# Exercise objective:
Take the line that contains "Каталог (406, 33)" as the first line and the last line of the material below as the final one; reproduce exactly the lines between, inclusive.
- - - - -
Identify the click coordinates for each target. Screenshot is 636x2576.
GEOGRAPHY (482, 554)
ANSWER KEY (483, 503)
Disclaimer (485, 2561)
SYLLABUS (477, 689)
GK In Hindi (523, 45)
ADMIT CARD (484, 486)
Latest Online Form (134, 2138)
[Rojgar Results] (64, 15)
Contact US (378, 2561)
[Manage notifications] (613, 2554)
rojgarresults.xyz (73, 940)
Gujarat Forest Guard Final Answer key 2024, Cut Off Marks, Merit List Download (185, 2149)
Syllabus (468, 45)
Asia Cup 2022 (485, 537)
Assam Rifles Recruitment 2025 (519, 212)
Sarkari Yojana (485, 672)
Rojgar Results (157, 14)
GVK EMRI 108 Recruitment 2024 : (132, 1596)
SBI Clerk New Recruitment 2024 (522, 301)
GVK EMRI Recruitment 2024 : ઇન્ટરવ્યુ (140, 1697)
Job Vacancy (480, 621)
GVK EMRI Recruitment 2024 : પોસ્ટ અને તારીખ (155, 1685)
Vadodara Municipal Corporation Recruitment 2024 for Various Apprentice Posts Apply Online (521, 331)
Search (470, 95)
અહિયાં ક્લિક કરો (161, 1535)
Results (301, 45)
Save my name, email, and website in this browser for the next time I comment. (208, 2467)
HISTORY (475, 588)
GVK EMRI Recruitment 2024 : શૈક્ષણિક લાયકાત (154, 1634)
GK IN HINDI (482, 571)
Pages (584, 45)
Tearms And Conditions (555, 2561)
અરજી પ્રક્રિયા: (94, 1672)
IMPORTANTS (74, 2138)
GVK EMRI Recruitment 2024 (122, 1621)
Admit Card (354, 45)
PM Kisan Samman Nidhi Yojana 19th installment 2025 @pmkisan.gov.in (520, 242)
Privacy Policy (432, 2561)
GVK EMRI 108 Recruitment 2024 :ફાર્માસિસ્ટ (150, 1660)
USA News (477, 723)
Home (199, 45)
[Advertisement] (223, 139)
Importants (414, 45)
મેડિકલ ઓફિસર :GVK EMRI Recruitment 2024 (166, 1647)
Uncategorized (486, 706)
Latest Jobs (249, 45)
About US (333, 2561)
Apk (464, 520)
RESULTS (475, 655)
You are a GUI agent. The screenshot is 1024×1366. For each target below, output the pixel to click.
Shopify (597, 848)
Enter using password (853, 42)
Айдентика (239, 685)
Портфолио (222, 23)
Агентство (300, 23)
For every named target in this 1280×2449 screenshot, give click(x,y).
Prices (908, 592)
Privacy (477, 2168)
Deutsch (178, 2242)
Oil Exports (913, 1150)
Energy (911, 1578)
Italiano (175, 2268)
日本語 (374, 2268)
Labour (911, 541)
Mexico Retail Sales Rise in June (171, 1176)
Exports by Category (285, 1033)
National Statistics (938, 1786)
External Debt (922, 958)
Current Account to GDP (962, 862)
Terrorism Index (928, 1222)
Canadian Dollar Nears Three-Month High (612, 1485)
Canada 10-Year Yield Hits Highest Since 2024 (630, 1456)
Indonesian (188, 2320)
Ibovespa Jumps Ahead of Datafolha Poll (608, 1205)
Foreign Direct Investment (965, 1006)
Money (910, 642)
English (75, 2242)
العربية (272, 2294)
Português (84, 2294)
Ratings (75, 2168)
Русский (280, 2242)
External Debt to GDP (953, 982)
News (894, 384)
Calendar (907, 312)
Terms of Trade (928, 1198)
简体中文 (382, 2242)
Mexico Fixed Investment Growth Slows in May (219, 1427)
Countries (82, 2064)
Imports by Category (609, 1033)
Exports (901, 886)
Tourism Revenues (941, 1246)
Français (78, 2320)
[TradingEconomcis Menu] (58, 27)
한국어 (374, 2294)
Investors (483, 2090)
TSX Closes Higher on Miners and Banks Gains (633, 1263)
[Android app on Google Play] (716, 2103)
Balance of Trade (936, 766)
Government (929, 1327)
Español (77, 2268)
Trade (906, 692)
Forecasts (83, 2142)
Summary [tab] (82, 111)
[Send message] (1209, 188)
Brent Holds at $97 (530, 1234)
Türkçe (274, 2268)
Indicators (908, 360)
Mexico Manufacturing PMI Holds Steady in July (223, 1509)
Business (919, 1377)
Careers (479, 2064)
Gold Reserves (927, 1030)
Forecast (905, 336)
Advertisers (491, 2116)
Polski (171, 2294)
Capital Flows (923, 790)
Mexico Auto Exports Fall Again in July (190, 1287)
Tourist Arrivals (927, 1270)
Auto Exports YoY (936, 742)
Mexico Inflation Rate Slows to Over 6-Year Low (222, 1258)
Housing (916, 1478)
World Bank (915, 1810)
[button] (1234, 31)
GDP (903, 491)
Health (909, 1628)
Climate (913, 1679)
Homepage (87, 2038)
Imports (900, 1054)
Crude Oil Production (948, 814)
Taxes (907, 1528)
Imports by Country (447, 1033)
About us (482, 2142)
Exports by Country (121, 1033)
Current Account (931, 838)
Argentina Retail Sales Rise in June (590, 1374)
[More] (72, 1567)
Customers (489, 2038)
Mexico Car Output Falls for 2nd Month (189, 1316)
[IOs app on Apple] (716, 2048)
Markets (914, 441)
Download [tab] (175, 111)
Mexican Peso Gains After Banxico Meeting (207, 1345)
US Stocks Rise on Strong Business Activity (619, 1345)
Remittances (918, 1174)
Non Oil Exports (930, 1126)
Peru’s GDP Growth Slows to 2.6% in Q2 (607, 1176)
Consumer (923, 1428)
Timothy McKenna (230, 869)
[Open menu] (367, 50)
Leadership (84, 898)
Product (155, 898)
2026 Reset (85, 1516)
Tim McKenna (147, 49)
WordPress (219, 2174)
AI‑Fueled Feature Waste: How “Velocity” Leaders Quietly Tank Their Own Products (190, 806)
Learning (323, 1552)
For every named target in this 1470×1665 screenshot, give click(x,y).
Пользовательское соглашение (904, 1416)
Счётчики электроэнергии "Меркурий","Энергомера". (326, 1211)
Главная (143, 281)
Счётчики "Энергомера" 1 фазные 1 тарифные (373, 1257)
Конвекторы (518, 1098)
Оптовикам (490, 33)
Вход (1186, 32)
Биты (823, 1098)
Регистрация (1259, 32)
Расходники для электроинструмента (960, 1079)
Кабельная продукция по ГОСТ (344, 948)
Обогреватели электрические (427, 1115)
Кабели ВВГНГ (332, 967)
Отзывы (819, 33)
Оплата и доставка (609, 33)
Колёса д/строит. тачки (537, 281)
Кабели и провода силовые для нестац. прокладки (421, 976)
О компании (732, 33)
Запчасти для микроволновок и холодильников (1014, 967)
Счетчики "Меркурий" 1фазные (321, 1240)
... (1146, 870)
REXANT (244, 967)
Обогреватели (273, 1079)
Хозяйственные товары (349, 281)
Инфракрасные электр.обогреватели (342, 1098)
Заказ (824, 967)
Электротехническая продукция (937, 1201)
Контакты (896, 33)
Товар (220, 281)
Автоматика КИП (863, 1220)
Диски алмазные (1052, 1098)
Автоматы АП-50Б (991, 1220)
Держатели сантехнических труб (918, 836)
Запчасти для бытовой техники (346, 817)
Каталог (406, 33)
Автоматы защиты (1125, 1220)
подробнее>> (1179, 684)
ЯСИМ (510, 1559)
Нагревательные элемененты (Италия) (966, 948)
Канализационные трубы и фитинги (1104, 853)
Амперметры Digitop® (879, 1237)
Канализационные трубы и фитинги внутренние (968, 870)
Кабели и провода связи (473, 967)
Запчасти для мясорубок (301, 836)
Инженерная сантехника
- - - - -
# Problem solution:
Каталог (406, 33)
Автоматы защиты (1125, 1220)
подробнее>> (1179, 684)
ЯСИМ (510, 1559)
Нагревательные элемененты (Италия) (966, 948)
Канализационные трубы и фитинги (1104, 853)
Амперметры Digitop® (879, 1237)
Канализационные трубы и фитинги внутренние (968, 870)
Кабели и провода связи (473, 967)
Запчасти для мясорубок (301, 836)
Инженерная сантехника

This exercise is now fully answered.